Great Local Shows - Theatrical Reviews

Title Barry Manilow's Copacabana, the Musical
Organization Stand Out Talent
Date(s) of show April 4 - 19, 2014
Reviewer Dick Frantzreb
Review There’s a lot to like about Stand Out Talent's production of Copacabana, so let’s get started. First of all, the settings are two night clubs: the Copacabana in New York and the Tropicana in Havana. The stage show is a big part of the action in both venues, and I thought these musical numbers were dazzling. Part of it was the impressive costumes (I lost count of the number of changes the dancers had to go through). But the choreography was creative and simply exhilarating. Even more than the choreography, though, it was the energy – and life – that the dancers put into their performances that made them really memorable.

The first big dance number featured Tyler Leung (Tony) out front, and I was struck with the charisma he brought to that number. It was characteristic of his acting throughout the show, and I found him a confident and yet intense leading man. That’s remarkable because I later learned that he took on that role a mere 2-1/2 weeks before opening night.

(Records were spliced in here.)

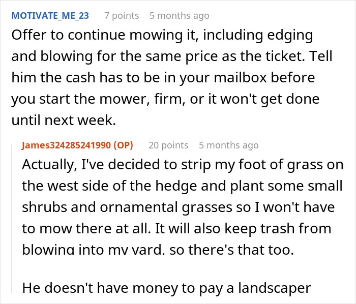Click the line "you start the mower, firm"

pos(165,99)
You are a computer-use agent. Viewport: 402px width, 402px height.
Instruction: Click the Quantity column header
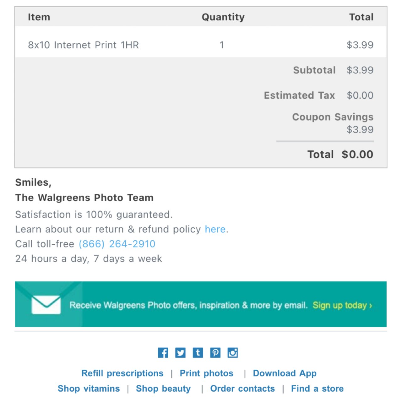223,17
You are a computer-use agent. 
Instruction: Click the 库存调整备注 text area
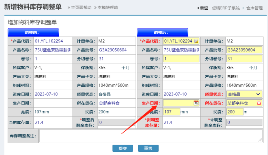151,136
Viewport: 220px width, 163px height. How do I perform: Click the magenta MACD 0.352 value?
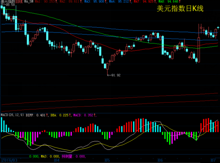[84, 116]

Olivia Lawrence also was very credible as ingénue-turned-showgirl, Lola. She has as strong, listenable voice, and adding her dancing, she seemed to be to be perfect in that leading role. Amber Hollingsworth, as Gladys Murphy, gave a break-out performance (in her first leading role) as the confidante with a heart of gold, and she wowed the opening night audience with her big solo number. These two singers, plus the singing of the ensemble, provided some of the musical highlights of the evening.

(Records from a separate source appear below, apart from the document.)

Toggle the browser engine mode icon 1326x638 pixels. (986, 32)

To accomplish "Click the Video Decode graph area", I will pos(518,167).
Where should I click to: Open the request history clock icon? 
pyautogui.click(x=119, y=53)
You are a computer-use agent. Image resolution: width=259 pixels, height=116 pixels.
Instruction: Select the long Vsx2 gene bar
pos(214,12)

Michael Coleman delivered an entertaining comic performance as nightclub owner, Sam Silver. And then there was Kevin Kirtlan as the villain, Rico Castelli. From the moment Kirtlan entered the stage, he projected a persona that was simply magnetic. It was arresting and beautifully sinister.

Kelly Andrews as Conchita Alvarez had me guessing from the moment she spoke. “Is she Hispanic – Cuban even?” Her singing and dancing were excellent, but it was the accent – and the way she carried herself that really made her character believable. When I spoke to her after the show, I was amazed to hear her speak without an accent. You can add to that amazement another fact I learned later: Andrews, like Leung, assumed her role only 2-1/2 weeks before opening night.

You can imagine from those last-minute changes that the drama on stage was not the only drama that characterized this production. This was a "Community Series" show for Stand Out Talent, which means that roles are not pre-cast, and the director pretty much works with what she gets when auditions come around.  And director Jennifer Bortz is among the best in teaching the full range of musical theater skills.  This time, though, it worked out that two leading roles, those of Leung and Kirtlan, had to be filled by excellent actors who are just not singers, and their songs demonstrated that fact. But they get lots of credit for taking up the challenge, and to my mind, the commitment and talent that they and the rest of the cast brought to this production explain why I left the show smiling and humming that last number to myself.